Man-Nature Physical Connection in the Poetry of Maggie O’ Sullivan and Gary Snyder
A Material-Ecocriticism Reading
DOI:
https://doi.org/10.54172/v1j8tf93Keywords:
physical connection, Snyder, O’Sullivan, material ecocriticism, storied matter, primitiveness, earth’s languageAbstract
This paper seeks to prove the effectiveness and convenience of material ecocriticism to look at the environmentalist work of both the green Anglo-Irish poet, Maggie O’ Sullivan and the nomadist American poet, Gary Snyder.
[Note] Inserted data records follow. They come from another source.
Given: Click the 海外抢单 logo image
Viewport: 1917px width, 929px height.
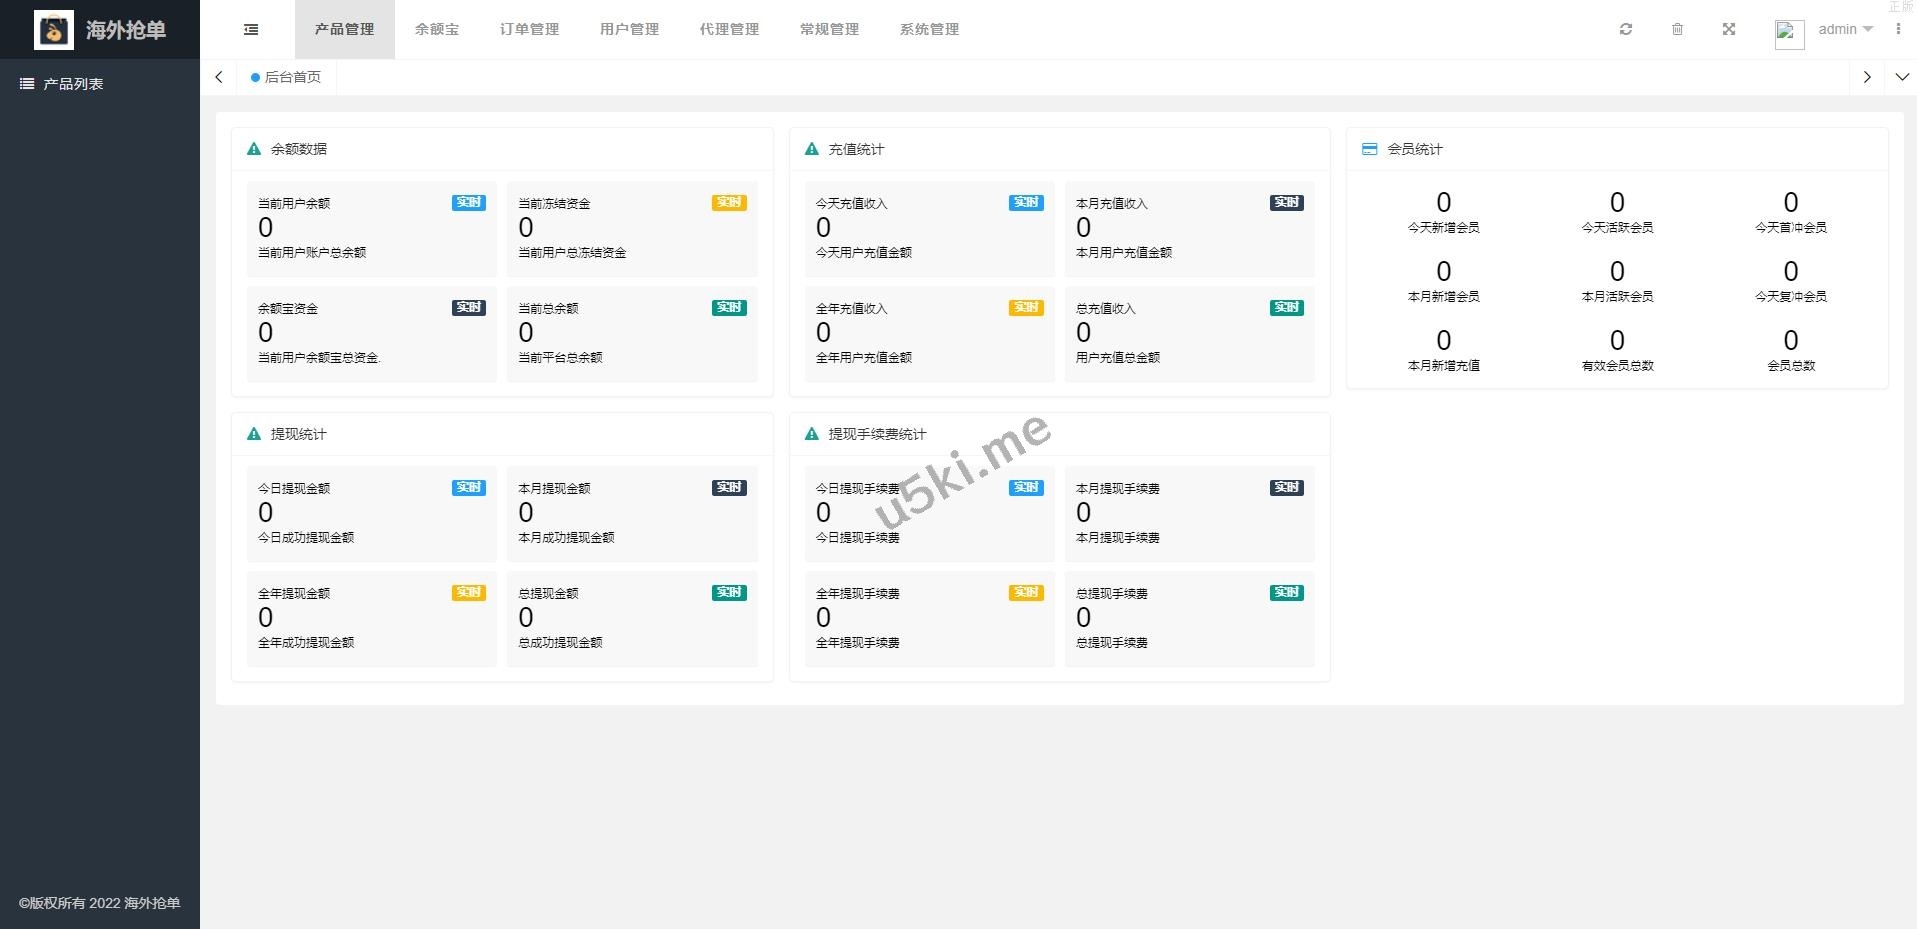Looking at the screenshot, I should tap(54, 30).
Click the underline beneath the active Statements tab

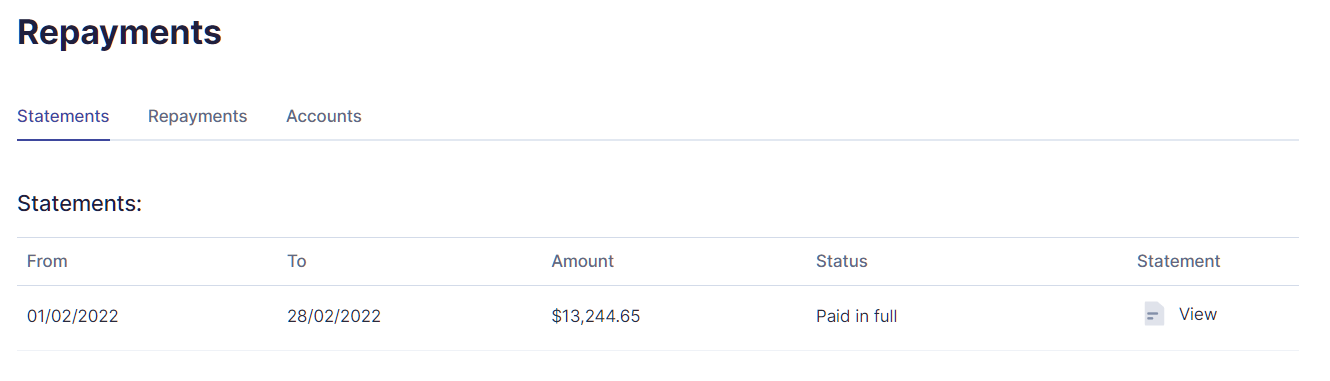tap(63, 139)
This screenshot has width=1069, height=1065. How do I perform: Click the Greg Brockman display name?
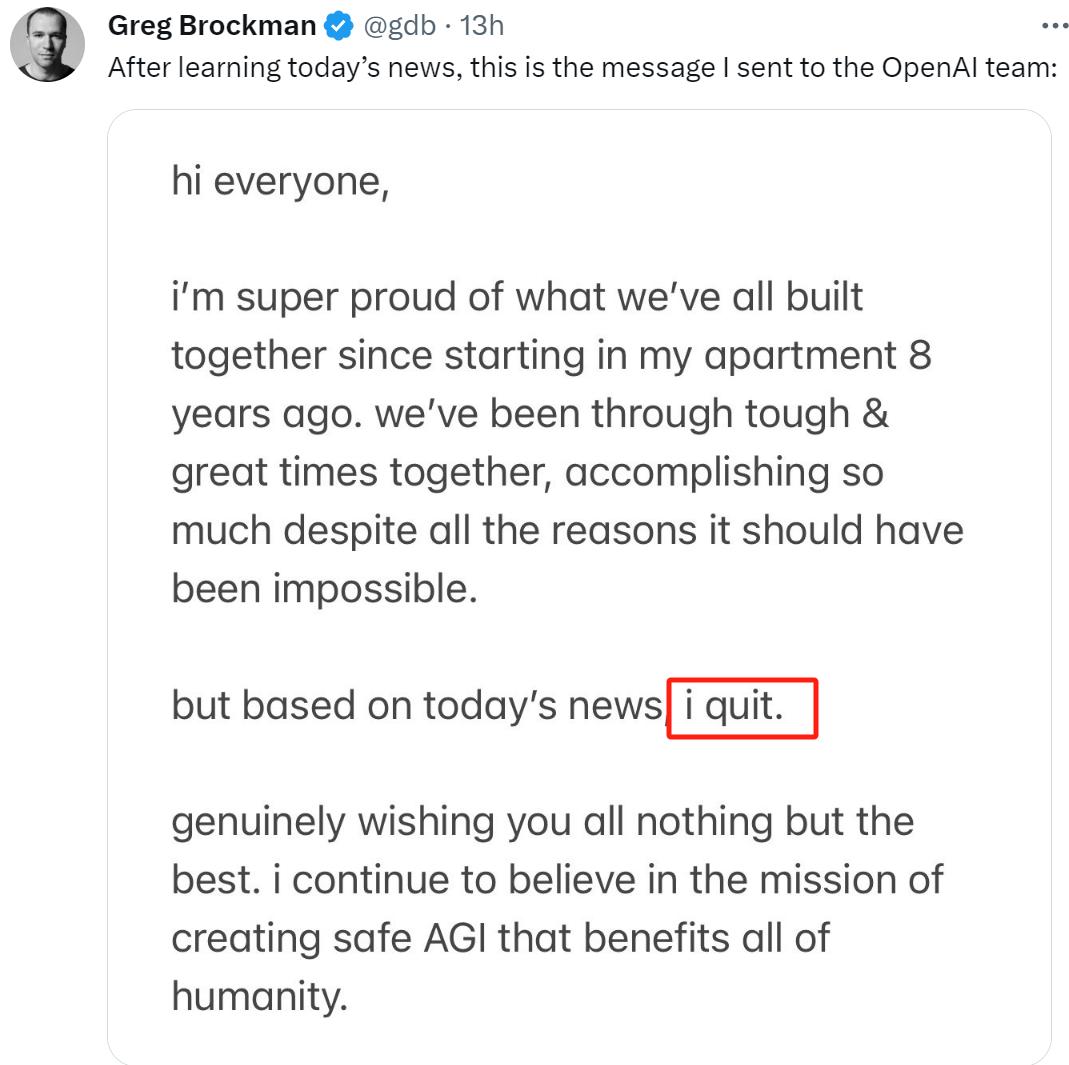212,26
It attempts to spotlight the importance of corporeal, rather than affective, interaction between people and the earth: the loss or lack of that substantial man-nature coexistence of premodernity and preindustialism might have led to the human negligence and belittling of the planet, and hence the ecological predicament. Snyder’s call to return back to primitive lifestyles and O’Sullivan’s unfamiliar out-of-lexicon diction – that might represent the language of the earth’s elements –hint at the inevitability of human-ecology bodily contact and field work in order to be able to comprehend the ‘storied’ history related by the planet, and thus deal with environmentalist issues more positively. Would we be able to perceive the earth’s plight when we are “shod”, to quote G.M. Hopkins’ term in “God’s Grandeur”?